Eligibility for Social Security Disability Benefits
To qualify for SSDI, you must have sufficient work credits. The general requirement is 40 work credits–the same number required for Social Security retirement benefits. You can only earn up to four work credits per year, so reaching this threshold requires that you’ve worked in at least 10 different years. However, younger workers won’t need as many work credits.
If you qualify based on work credits, you must also show that you:
- Can’t engage in substantial gainful activity (SGA) because of your medical condition, and
- Your condition has lasted or is expected to last for at least 1 year or to result in death
In determining whether you are able to engage in substantial gainful activity, the Social Security Administration (SSA) will consider both your ability to do the work you did previously and your ability to adapt to another type of work.
Additional Benefits Associated with SSDI
Once you’ve been receiving Social Security disability benefits for two years, you will be eligible for Medicare, regardless of your age. This can be a significant benefit for someone who has ongoing medical needs and no longer has employer-sponsored insurance.

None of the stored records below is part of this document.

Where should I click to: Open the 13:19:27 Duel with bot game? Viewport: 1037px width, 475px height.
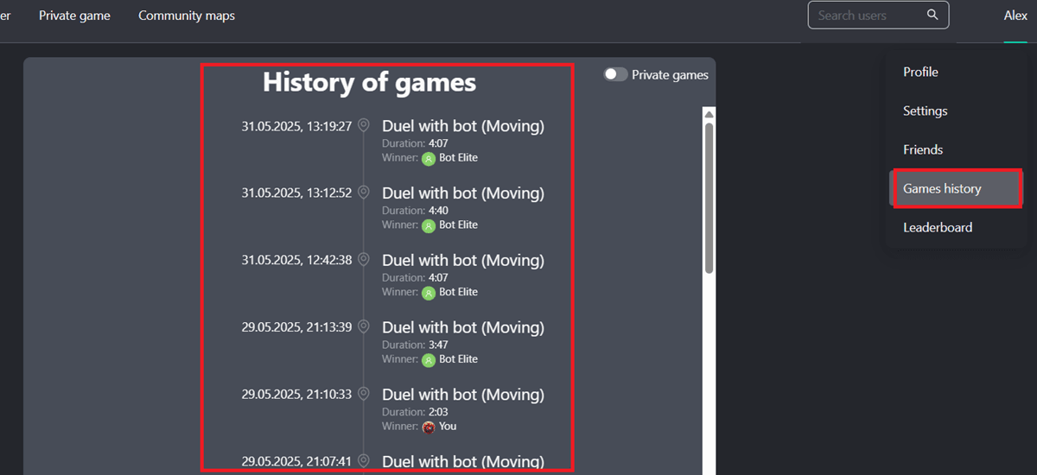(463, 126)
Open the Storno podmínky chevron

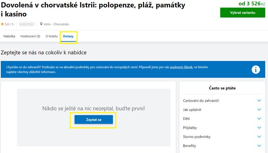[259, 137]
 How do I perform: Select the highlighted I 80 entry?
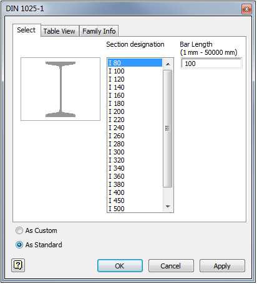(x=135, y=63)
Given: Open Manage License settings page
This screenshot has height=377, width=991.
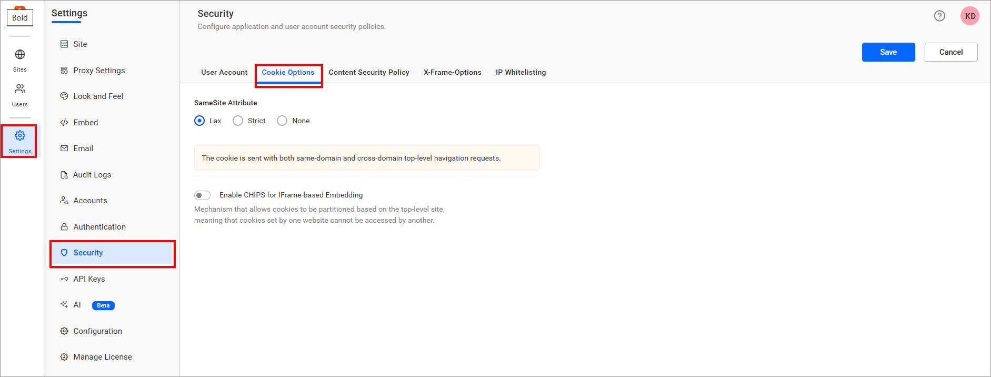Looking at the screenshot, I should coord(103,357).
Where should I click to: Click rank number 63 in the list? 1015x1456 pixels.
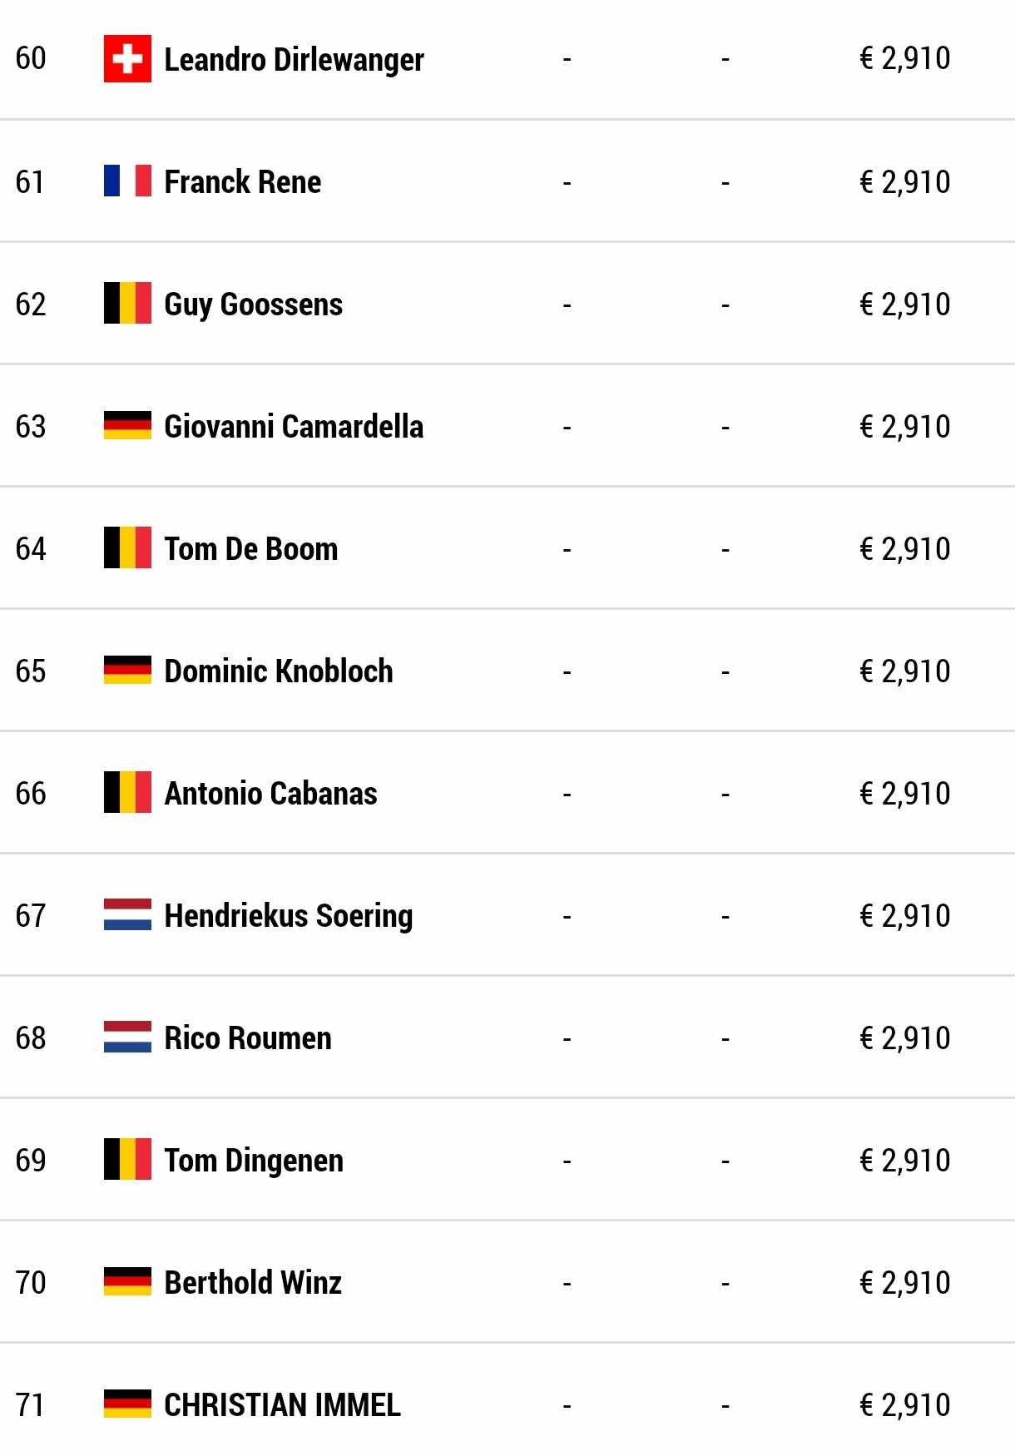[x=31, y=426]
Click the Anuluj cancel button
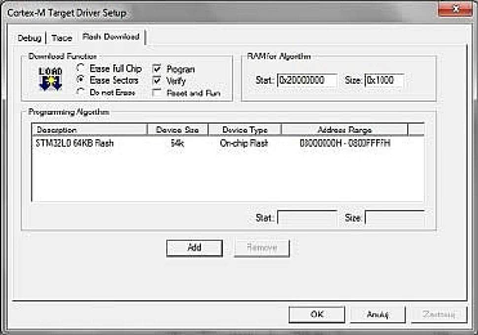This screenshot has width=478, height=335. click(378, 314)
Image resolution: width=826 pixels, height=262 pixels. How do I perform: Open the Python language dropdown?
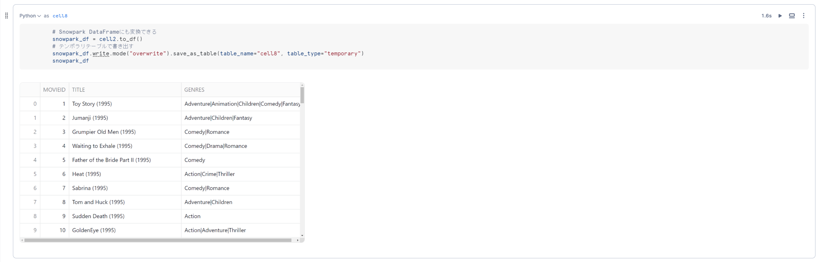pyautogui.click(x=30, y=16)
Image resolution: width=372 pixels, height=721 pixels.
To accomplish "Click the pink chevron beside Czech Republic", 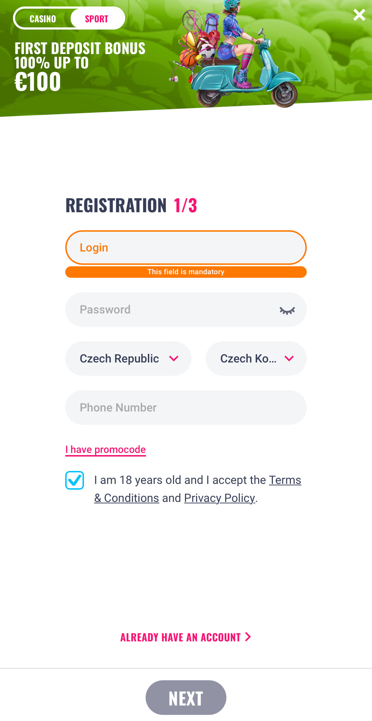I will (174, 359).
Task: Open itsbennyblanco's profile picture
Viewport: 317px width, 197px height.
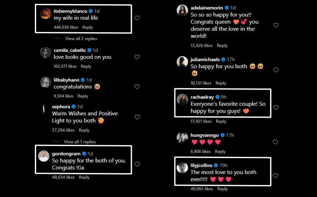Action: (x=46, y=14)
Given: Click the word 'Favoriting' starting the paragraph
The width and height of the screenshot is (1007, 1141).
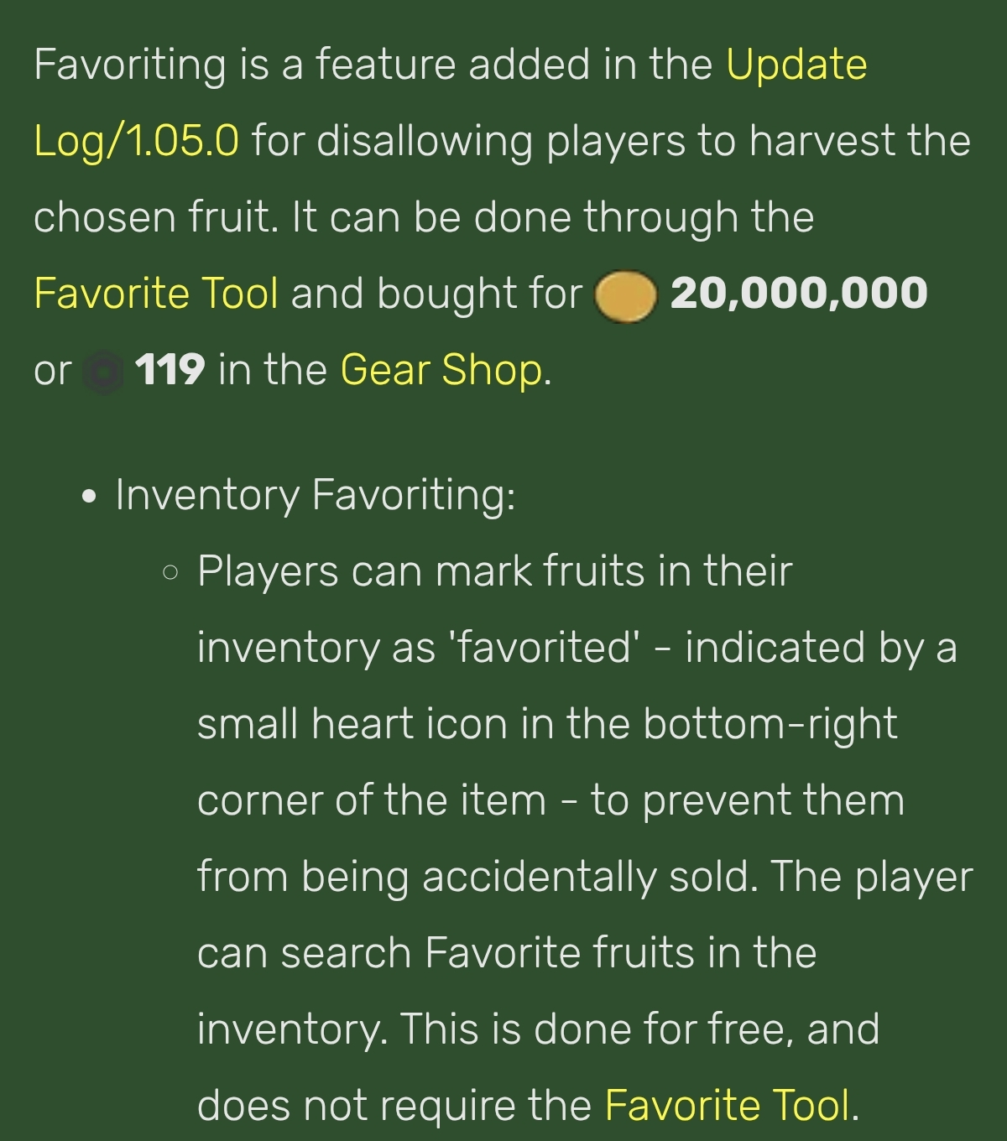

Depending on your circumstances, other members of your family may also qualify for benefits. Spousal benefits are limited to spouses (and some divorced spouses) who are at least 62 years old and don’t have access to a larger amount of benefits based on their own record. But, your minor children may qualify for additional benefits when you receive SSDI.
Get Help with Your SSDI Claim
To secure Social Security disability benefits, you will have to provide substantial proof of your medical condition and the associated limitations. Most initial SSDI applications are denied, and the appeals process can be long and complex. The earlier in the process, you get help from a knowledgeable disability benefits advocate, the better.